すべて尻拭いは次世代に任せてあの世へ行くつもりの人たちが都市部でなんと多くなったことか。政治家や役人や老人も。最初に紹介した武井正直氏は「倒産しても正直に関連会社へお詫びを言い、きちんとした数字を相手側に示せる経営者は、再建が早い』と。しかし、この言葉が現代も通用するかどうか。筆者は確かめていない。

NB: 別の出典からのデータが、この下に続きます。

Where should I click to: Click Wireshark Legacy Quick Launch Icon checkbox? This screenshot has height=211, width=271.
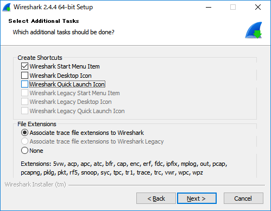coord(24,111)
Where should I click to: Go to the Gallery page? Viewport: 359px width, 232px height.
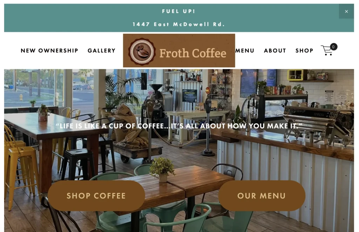click(102, 50)
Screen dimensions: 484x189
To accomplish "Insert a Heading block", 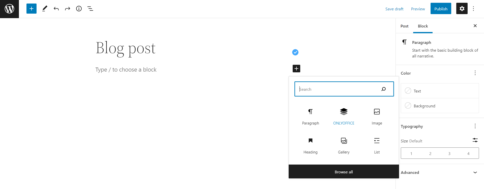I will (x=310, y=145).
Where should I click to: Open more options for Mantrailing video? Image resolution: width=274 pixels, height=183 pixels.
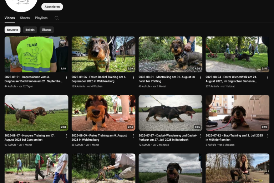[201, 77]
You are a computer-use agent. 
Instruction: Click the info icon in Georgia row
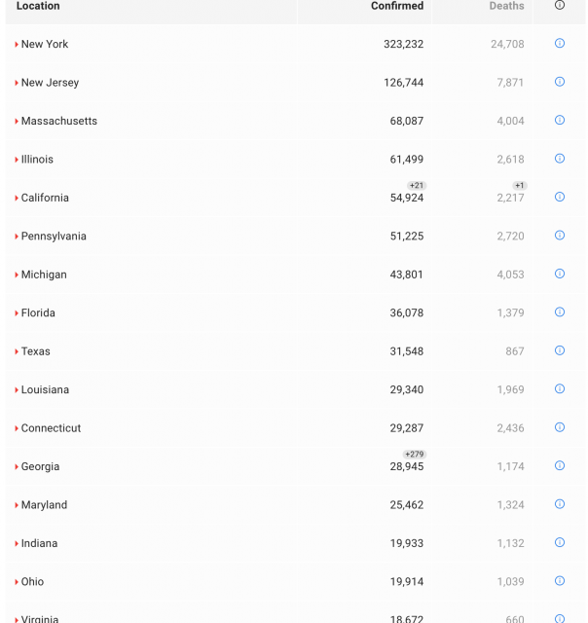(x=560, y=465)
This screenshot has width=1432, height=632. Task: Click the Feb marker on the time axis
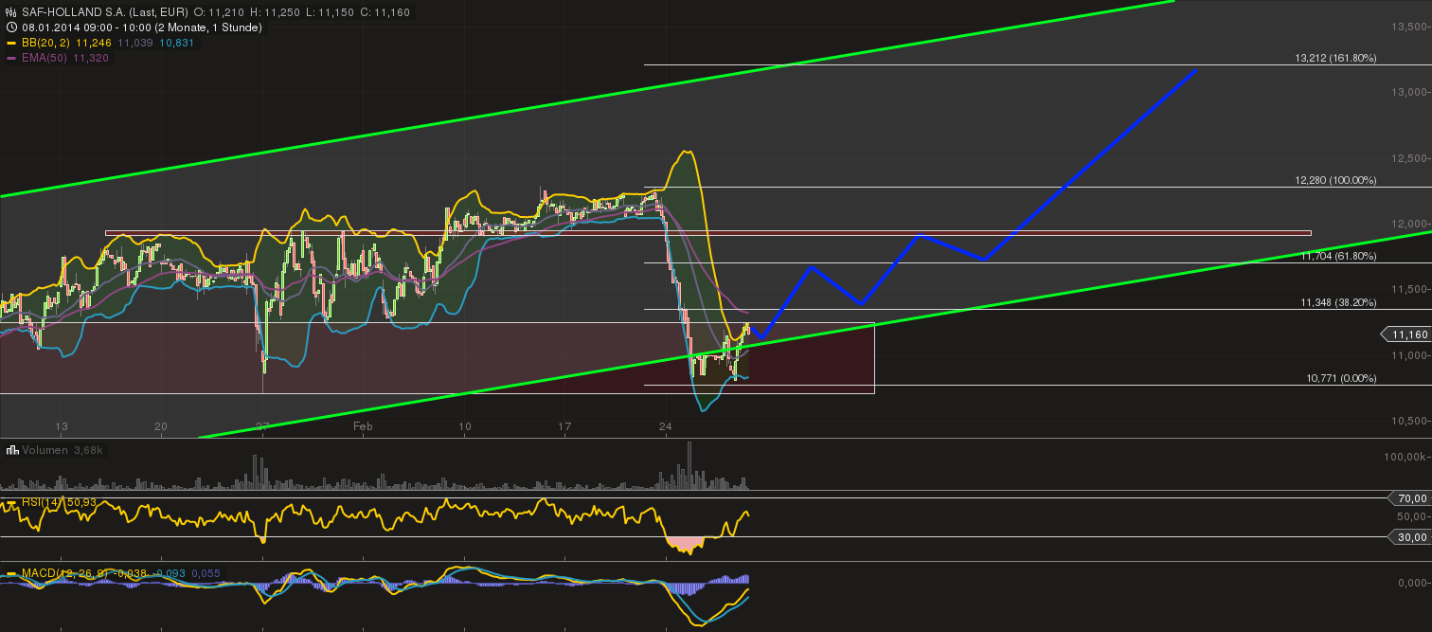point(363,427)
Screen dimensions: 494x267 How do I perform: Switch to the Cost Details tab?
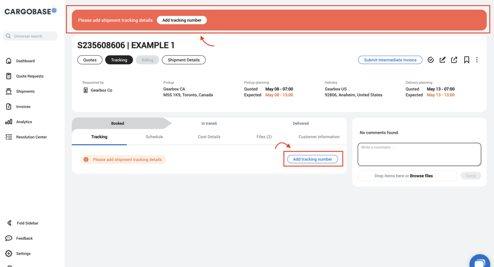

  1. 日銀(国)から出向され頭取になった武井氏もその前の大塚氏も拓銀倒産とその後の北洋へシフトするシナリオは、我々が知る以前から描かれていたのでしょうね。北洋相互銀行時代から仕事で関わっていた私は業務部のフロアに顔出しして打ち合わせを頻繁にしていました。もちろん我が支店の取引主要銀行でしたが融資などは一切受けていませんでした。拓銀倒産後の北洋銀行は組織替えで、人もすっかり様子が変わりました。そんな頃に長年勤めた我が社の本社倒産劇があり、早速北洋銀行の業務部に経緯報告と業務上のお詫びに伺ったものです。昨日まで談笑していた調査役も担当課長も背中を向け口座も即凍結されていました。それ以来銀行の仕事はしていませんが、生き残って行く企業とは、こんなにも冷酷に?ならなければいけないのかと痛感しました。我が支店の取引先で迷惑を掛けた相手は銀行や、常に現金決済をしてきた大手企業ではなく、翌月末に支払っていた小さな印刷ブローカーだけでした。当然ながら口座凍結で印刷ブローカーへの支払いもできなくなり連鎖倒産させてしまいました。負債額は800万円ほどでした。そんな北洋銀行でしたが、今も我が社の主要銀行ですから皮肉なものです。創業109年目の我が本社には武井氏が言うバカな大将がいたのでしょう。創業者精神は年月の経過と共に忘れられて行くものですね。

    • 私は直接、銀行とのやり取りやお詫びに行ったことはないのですが、天気になれば(企業上向き)傘を貸してくれて、雨になると(倒れるようになると)傘を取る存在とはよく言ったもんです。所詮、金貸し屋ですからね。拓銀倒産後、行員の様々な人生模様があります。たくぎんは元々行員のプライド(道内で)が高くて中小企業では評判が悪かったのは事実で、そのあたり北洋の武井さんはよく知っていたと思います。たくぎんの無茶な投資を見て危うさを感じたと思います。匿名さんも本社倒産劇に巻き込まれて、その当事者として説明と謝罪と報告に行ったわけですが、忘れぬ事件、そして印刷ブローカーをも倒産させた思いも辛かっただろうと察します。先日、倒産した大手の代理店の社長さんが孫を連れて歩いてました。聞くところによると、役員たちへは退職金はゼロで社長を恨んでいたと聞きます。いまでも御殿に住んで悠悠自適らしい。名義を変えて財産を秘匿していた疑いもありますが。若くして役員たちは次々に脳疾患や心臓で70歳を待たずに亡くなりました。トップは残り、脇方が死んでいきます。バカな大将は自分はバカとは思ってないでしょうね。